I really liked this. As a former newspaper reporter who still freelances when I can, I enjoy the fact that people are appreciating newspapers. Several years ago, I rode along to a court hearing with a longtime reporter from the Burlington Free Press in Vermont. When we stopped along the way, he picked up the small town newspaper.

As runners, competitive or not, I think we often are so involved in the running scene that we forget everyone isn’t like us. So, I found this excerpt from page 136 funny: “Those in the competitive world of running (i.e., the serious runners) tend to fixate on racing. Sometimes we forget that running can be something entirely unrelated to time and speed. I remember once telling a taxi driver that Eliud Kipchoge had just broken the two-hour marathon barrier. ‘That’s amazing!’ he replied. ‘How far is a marathon?'”

Since the Algonquin 50K has been my main ultramarathon experience (unless you count the Pemberton 24, which is broken up), I found another way to relate this book back to Algonquin later on. Karnazes discussed trying to avoid wet feet and then having to just get soaked during Western States.

“It may have slowed me down, but my prudence in navigating the watery minefield would most certainly pay off later. I am so wise, I thought,” Karnazes writes on page 171. “And then we came around a corner in the trail only to find a waist-deep river of water flowing across the path with no possibility of dry passage in either direction.”

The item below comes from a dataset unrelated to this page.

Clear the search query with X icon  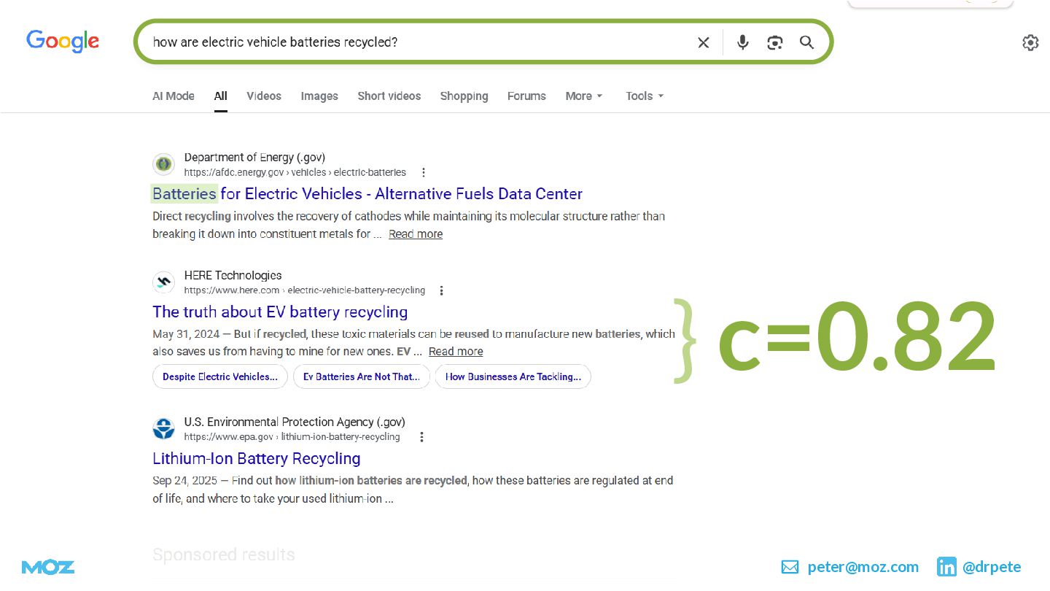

Algonquin is notoriously wet — read my recaps from 2017 and 2021 if you’re interested.

Having both volunteered at an Algonquin aid station for three years and having massive appreciation for those who are volunteering while I’m running races, I also liked Karnazes’ description of what an ultramarathon aid station is like.

“There is something about the spirit of volunteerism that brings an aid station to life, some mystical pixie dust that elevates the experience beyond that of a mere feeding trough,” he writes on page 185.

Despite no desire to run an 100-miler, I found the book relatable, and I enjoyed Karnazes’ writing style, too.